People in the industry know this , and as I said earlier , 20-25 years ago no one could dream of a full pc for $500 was a dream , yet PC Magazine wrote an article that things will go cheaper and better to the point that a PC will be 100 times faster and cost only $500 ONLY all the components regardless of inflation or anything else .. 25 years ago you could never get a PC lower than $2000 (good enough PC)

Nvidia reached $500 for their flag chip and they decided for the lack of competition to rise their flagship after GTX 680 .. they went agains the industry route in pricing ... and the fact that they today are selling their GTX 1080 for $500 proves my point 100% , and yes they could release it for even lower than $500 and still profit .

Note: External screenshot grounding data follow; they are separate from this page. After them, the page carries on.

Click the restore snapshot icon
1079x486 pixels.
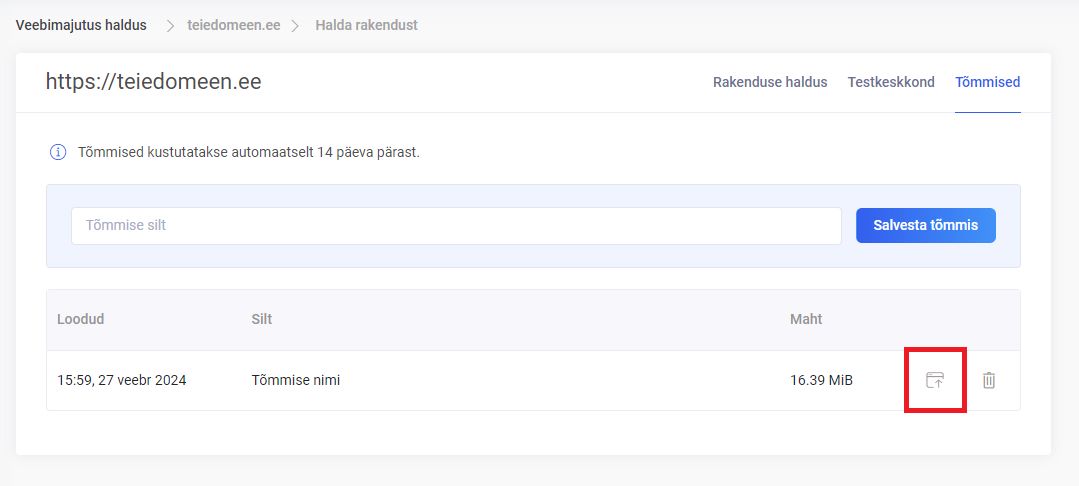[935, 380]
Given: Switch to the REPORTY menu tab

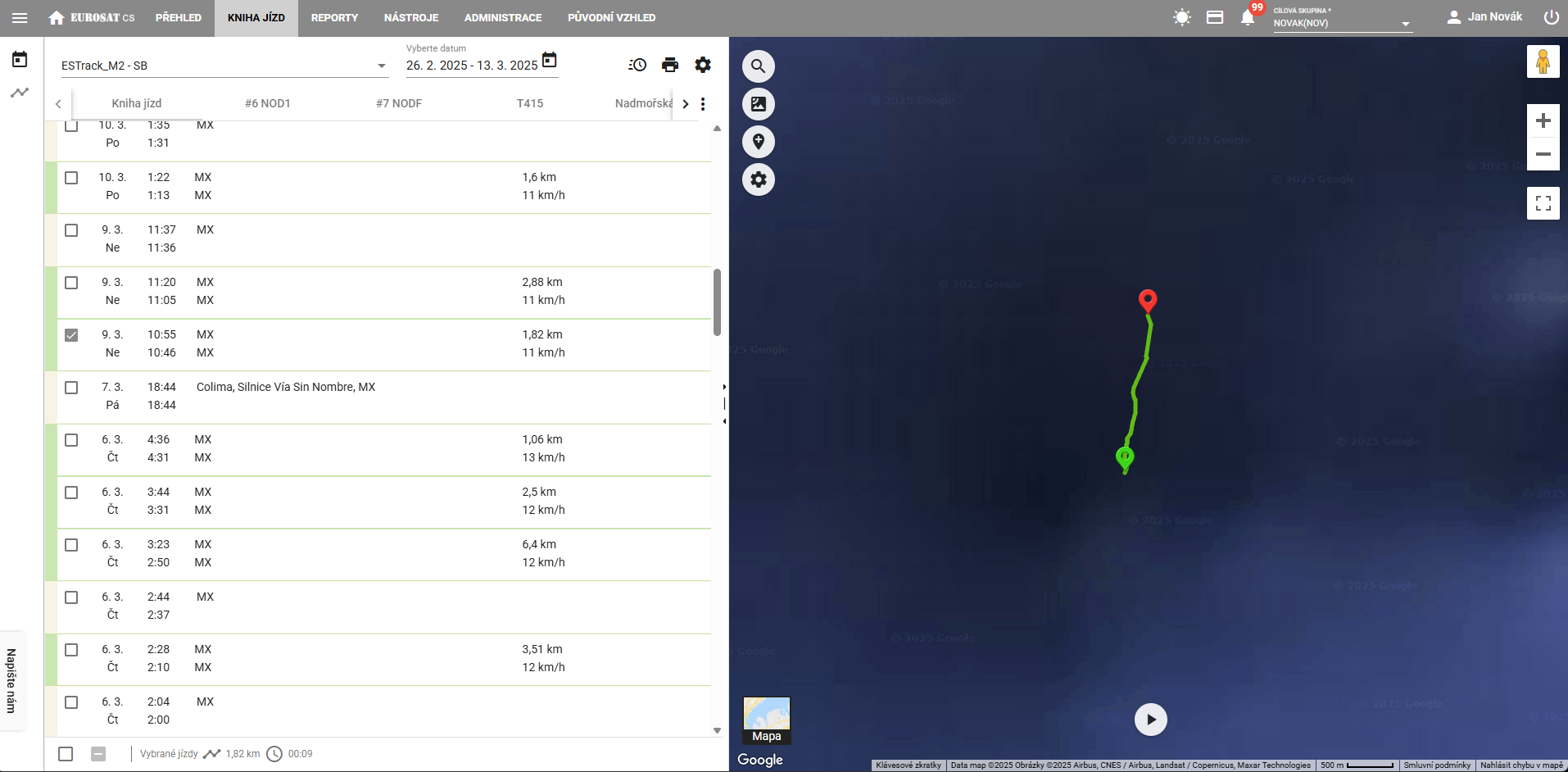Looking at the screenshot, I should tap(334, 18).
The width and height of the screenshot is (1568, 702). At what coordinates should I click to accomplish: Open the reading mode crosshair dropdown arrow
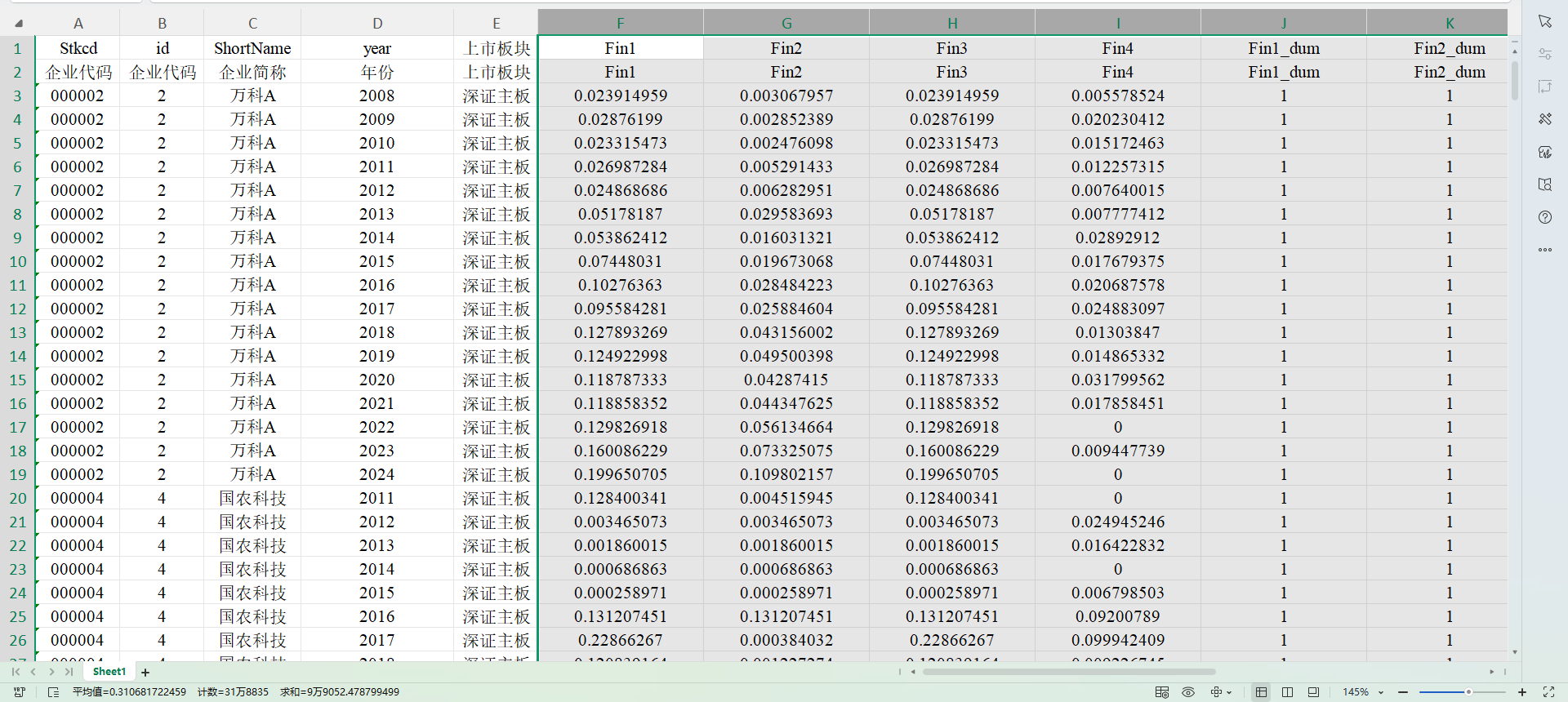(1229, 692)
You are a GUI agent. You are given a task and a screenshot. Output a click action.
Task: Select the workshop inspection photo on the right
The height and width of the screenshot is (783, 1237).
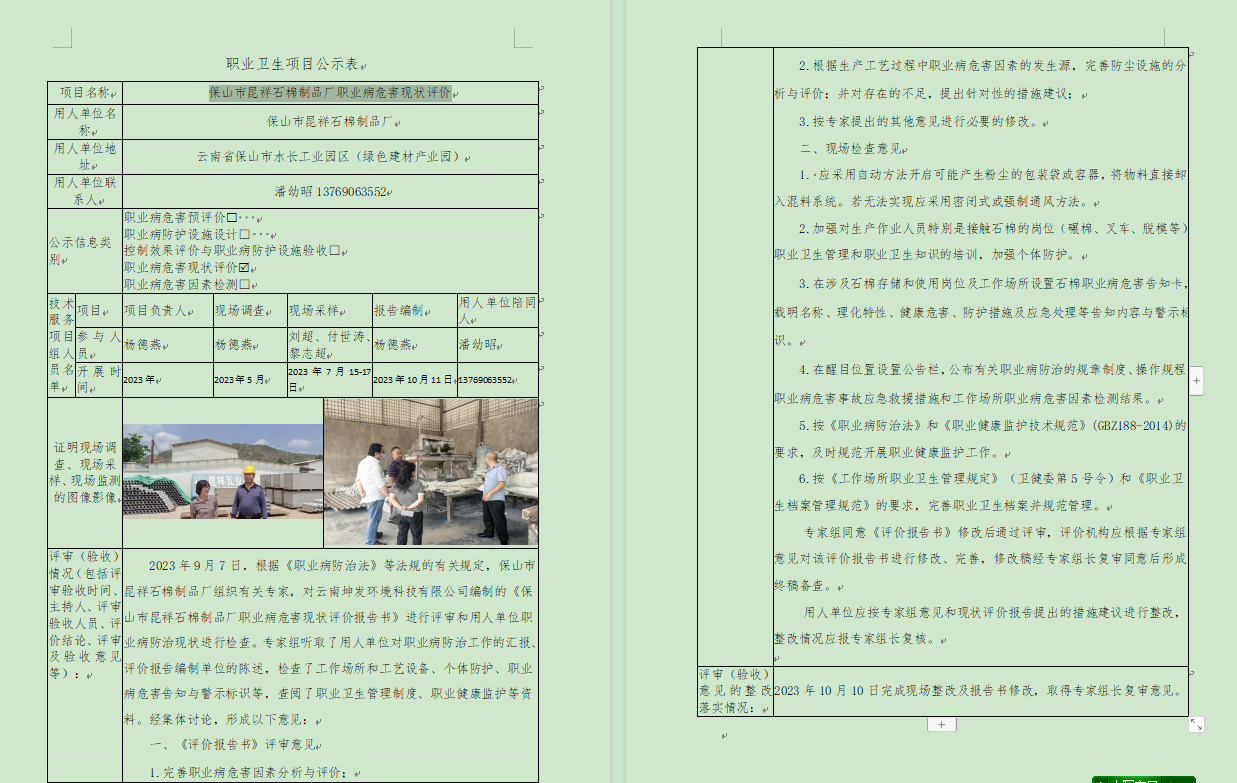(431, 472)
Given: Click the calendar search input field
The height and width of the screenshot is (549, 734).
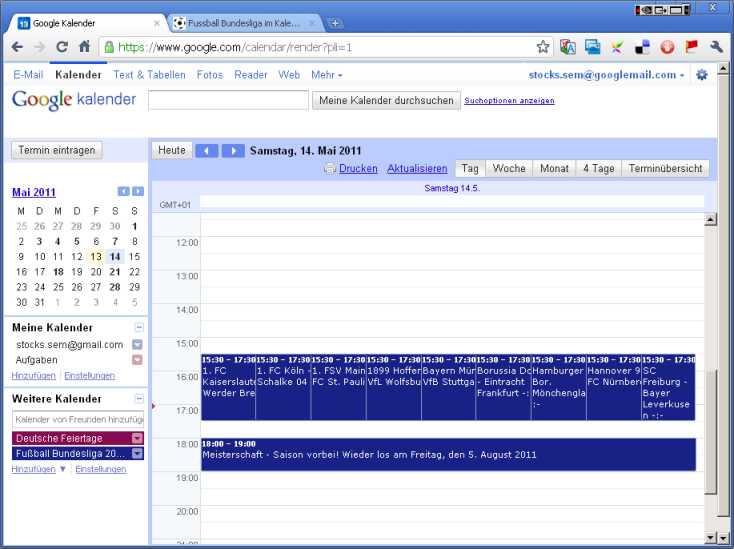Looking at the screenshot, I should 228,100.
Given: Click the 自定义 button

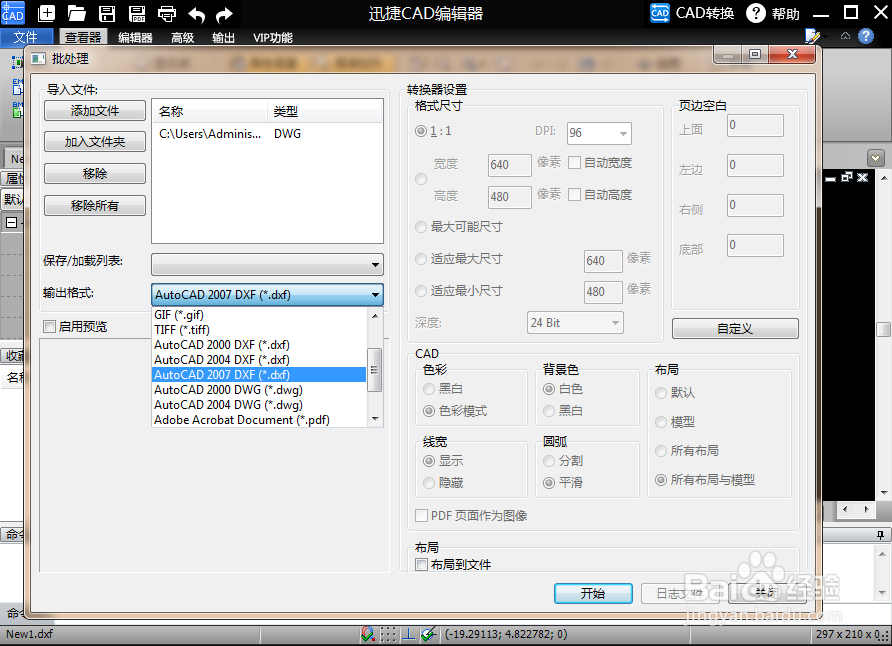Looking at the screenshot, I should coord(735,328).
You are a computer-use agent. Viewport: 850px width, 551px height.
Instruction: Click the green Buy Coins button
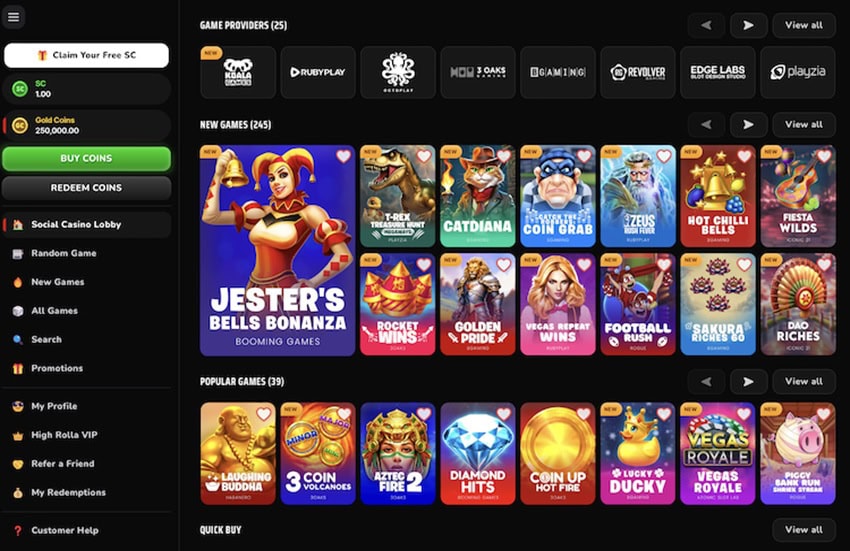click(86, 158)
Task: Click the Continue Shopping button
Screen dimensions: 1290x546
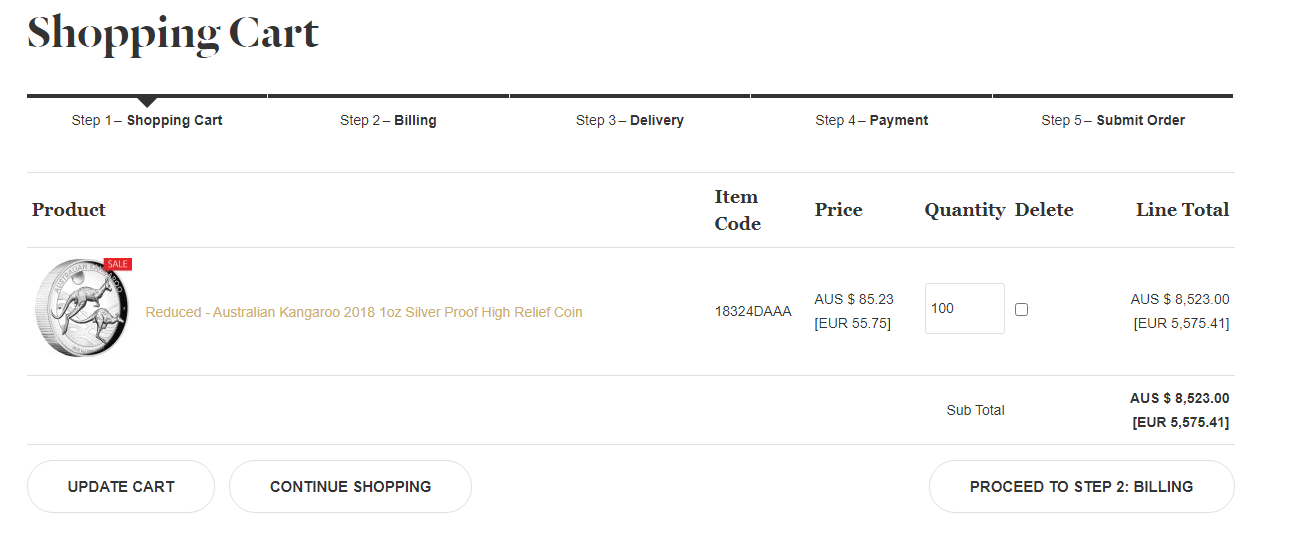Action: pos(350,487)
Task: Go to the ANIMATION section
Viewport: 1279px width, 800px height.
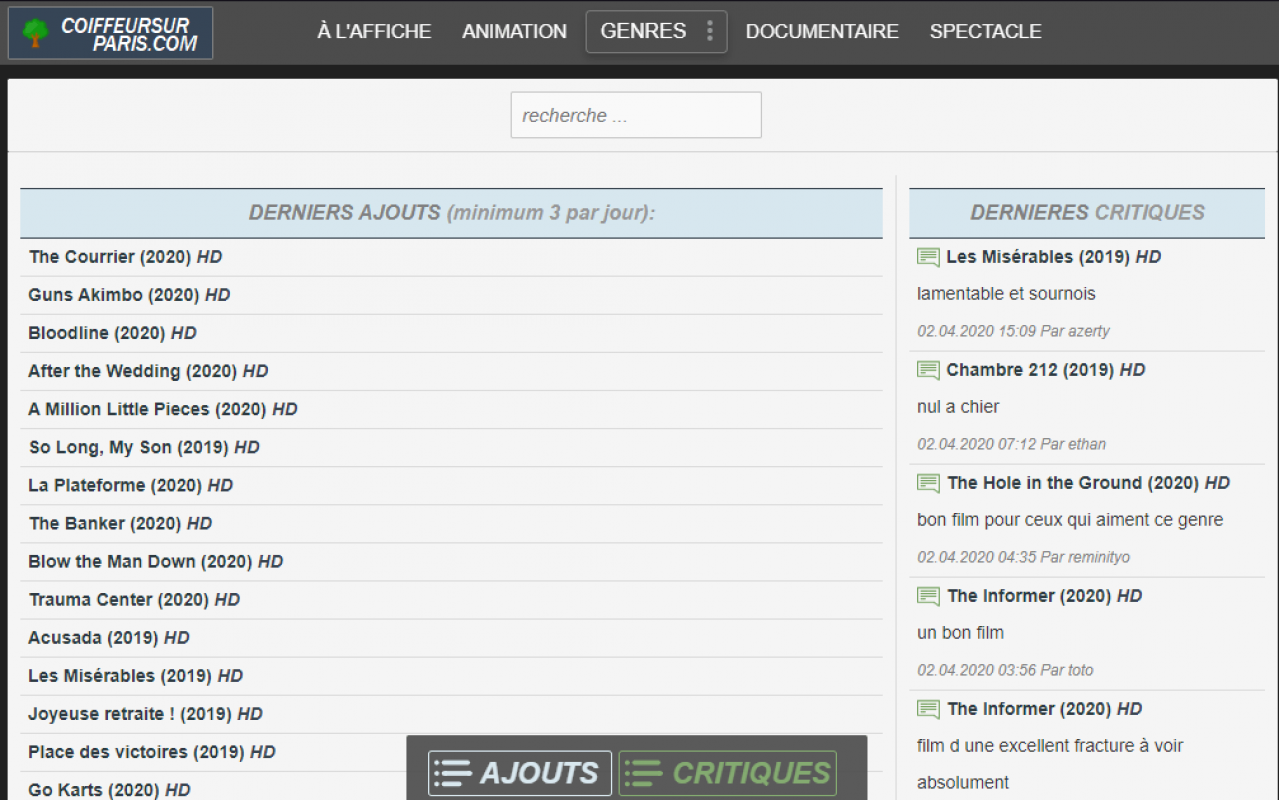Action: click(x=514, y=31)
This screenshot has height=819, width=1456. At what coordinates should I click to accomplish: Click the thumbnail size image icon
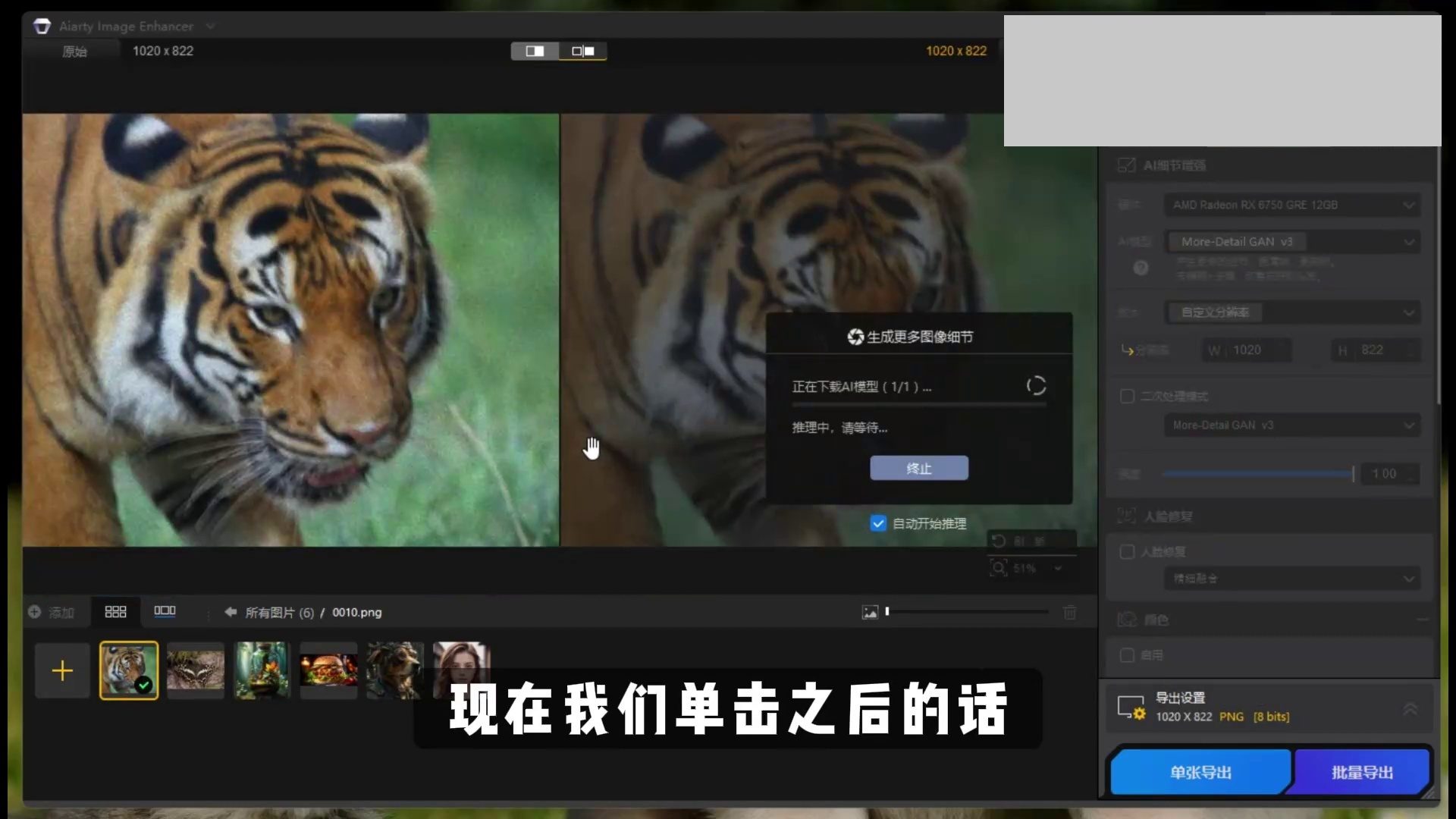(x=870, y=612)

Actually people should expect the curve down for the flaghip GPU to reach $250 already and not going higher.

its is not about the GTX 680 it is about the point they curve changed direction , and focus here (WHILE OTHER ELECTRONICS IN THE PC PARTS NOT CHANGING DIRECTION USING THE SAME MANUFACTURING METHODS BUT FOR OTHER CHIPS INSTEAD OF GPU CHIPS)

This is the point ...

look at SSD Prices are they going up or down ? what Manufacturing process are they using ? and why they never go up in prices ? and their curve down with time is still curve down ? because they are pricing it right and not OverPricing like Nvidia did.

This has nothing to do with RD as well , becuase the GTX 680 had its RD as well and was Priced right..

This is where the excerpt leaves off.